Shades of Dr. James Naismith. If ever a basketball game started from scratch, it is the Washington Bullets preseason contest against the Miami Heat this afternoon at Carnival's Crystal Palace Resort in Nassau, Bahamas.
The first National Basketball Association game played on this resort island will be staged before a sellout crowd of 4,500 in what is advertised as "the biggest tent in the world."
More a year in planning, every item needed to conduct an NBA game -- balls, a portable floor, glass backboards, electric scoreboards, clocks, sound systems and bleacher seats -- had to be imported at considerable cost from the United States.
"How much it cost us to import all this equipment will remain a corporate secret, but I will tell you that it all weighed an estimated 250 tons," said Peter Aaronson, vice president of entertainment at Carnival's Crystal Palace.
"We feel like pioneers," said Aaronson. "When we first considered holding a game at our resort, no one had the full logistical idea of physically building an arena from the ground up. It's been an unbelievable project."
It began with Ted Arison, a managing partner of the Miami Heat, who also owns the Carnival Cruise Line, parent company of the Carnival's Crystal Palace Resort.
Arison envisioned the Heat-Bullets game as the first of a series of sporting events to attract more media and tourist interest to his hotel and the island.
But even though the people of the Bahamas and Freeport have a strong kinship with the NBA through native son Mychal Thompson, a longtime Los Angeles Lakers forward, no one considered the costs and problems inherent in staging such an event.
"When you have your own arena, you tend to take a lot of things for granted," said Mark Pray, Heat publicity director, whose expertise proved invaluable to the basketball novices in the Bahamas. "The amount of work entailed has been astronomical compared to being involved in a preseason game in the States."
Even the Bullets, as the visiting team, discovered unusual problems in an otherwise attractive trip.
"For tax purposes," said Pray, "the Bullets team trainer, John Lally, had to make a complete inventory of all the equipment they were bringing to Nassau. Almost all the island revenue comes from tourists and duty on goods. The customs inspectors want to make sure none of the equipment is resold.
"I know it was a real headache, but I think Lally could hear the agony in my voice," added Pray, who got his NBA start with the Bullets in 1972.
Meanwhile, Aaronson went to the phones.

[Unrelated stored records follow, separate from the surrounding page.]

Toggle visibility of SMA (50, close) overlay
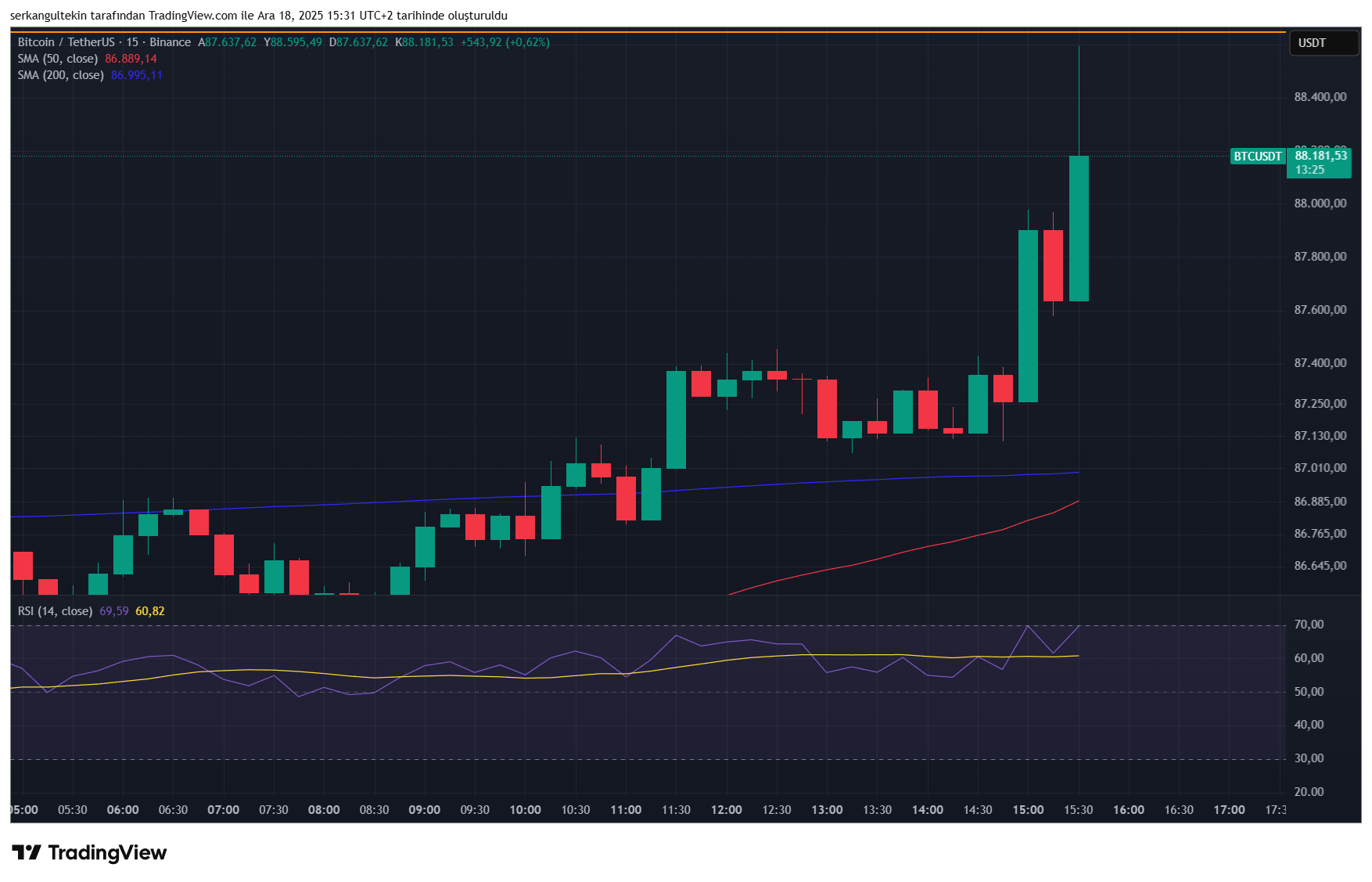 (x=59, y=58)
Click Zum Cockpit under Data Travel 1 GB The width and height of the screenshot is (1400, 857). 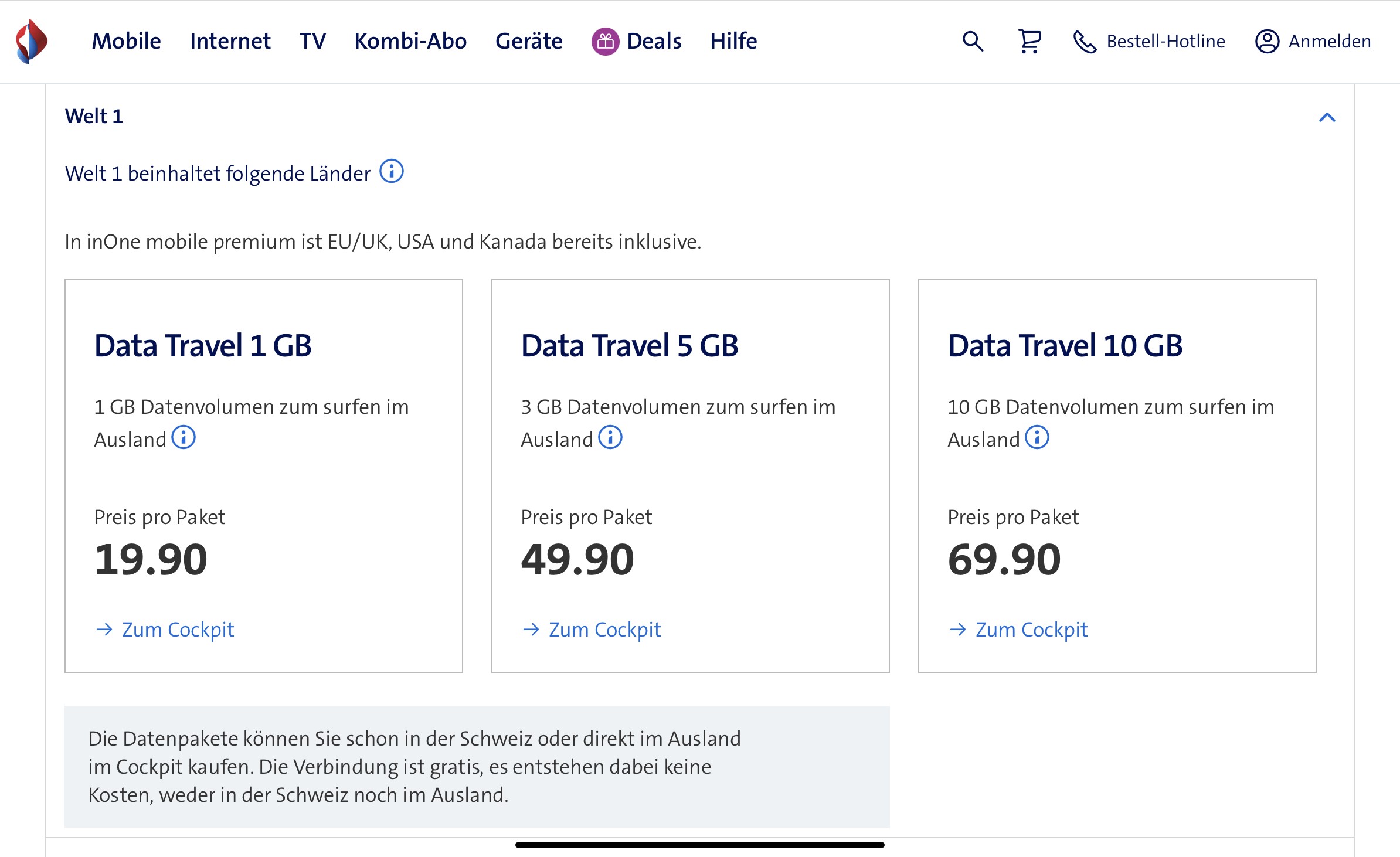[177, 630]
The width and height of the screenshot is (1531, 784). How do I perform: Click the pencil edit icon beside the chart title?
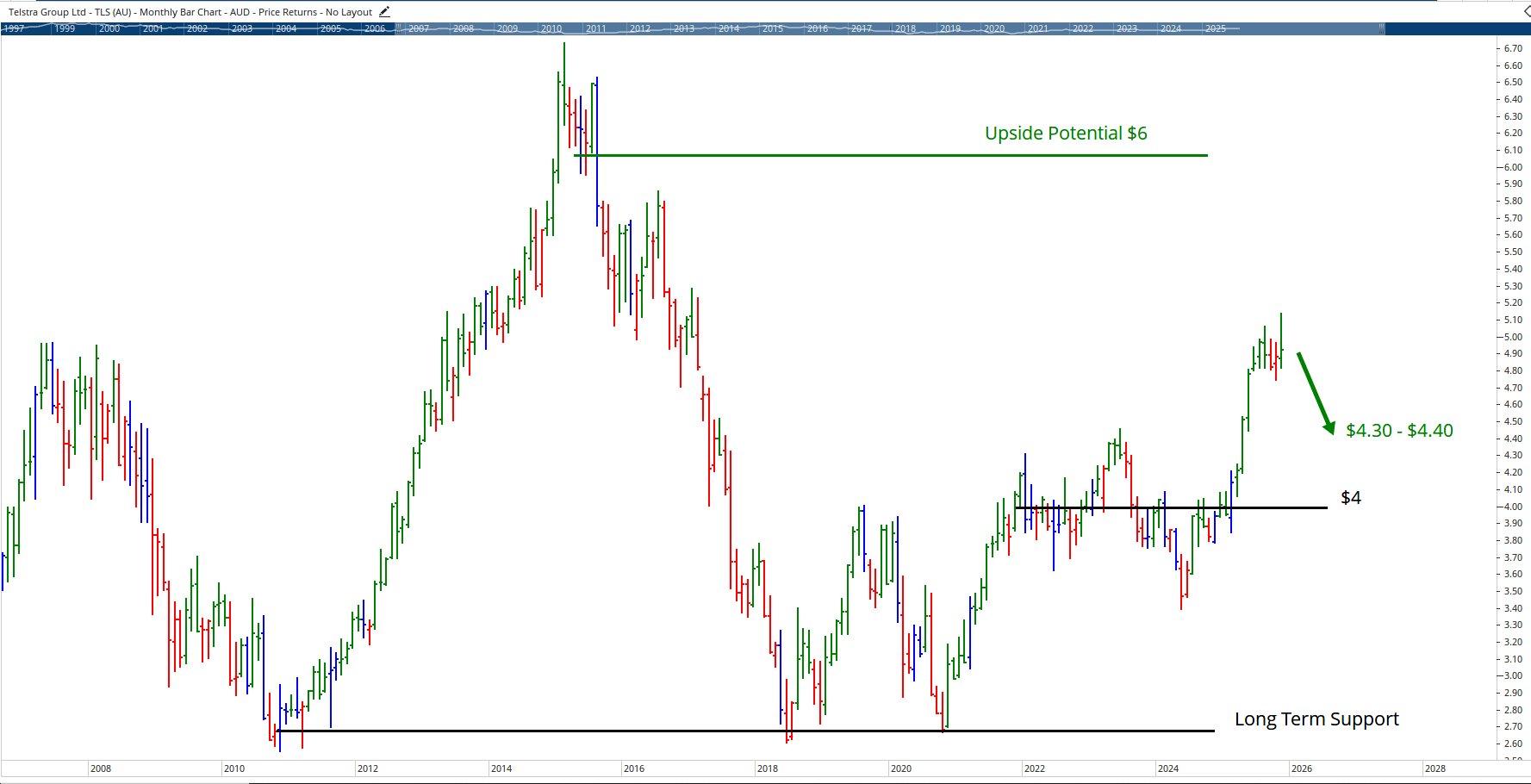tap(384, 11)
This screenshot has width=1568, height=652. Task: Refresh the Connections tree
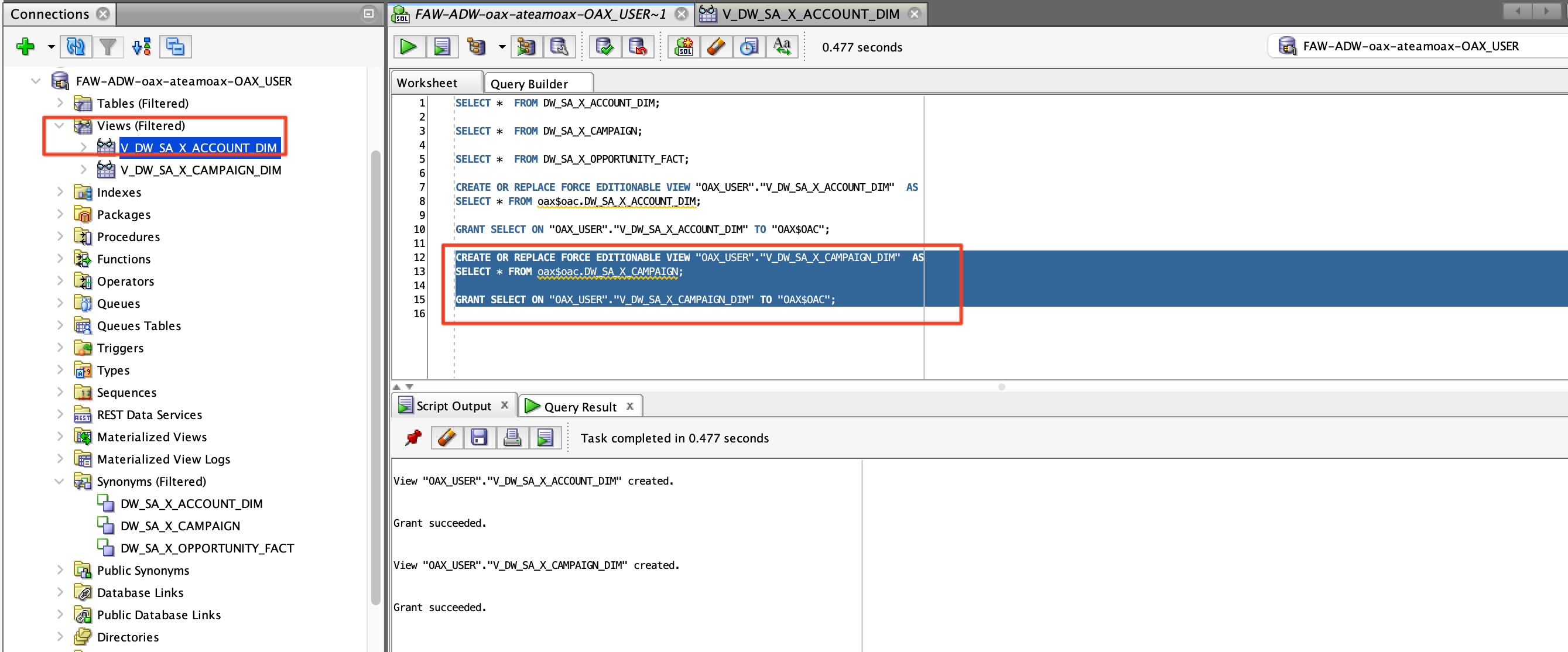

He found a tent manufacturer in southern Florida who led him to a company that supplies bleachers,lighting and sound equipment. A Midwest firm supplied the scoreboard, and the portable court was borrowed from the West Palm Beach (Fla.) Auditorium.
But the tent won't come down after the Bullets and Heat finish their game. It will be used to cover a traveling three-ring circus the next two weeks.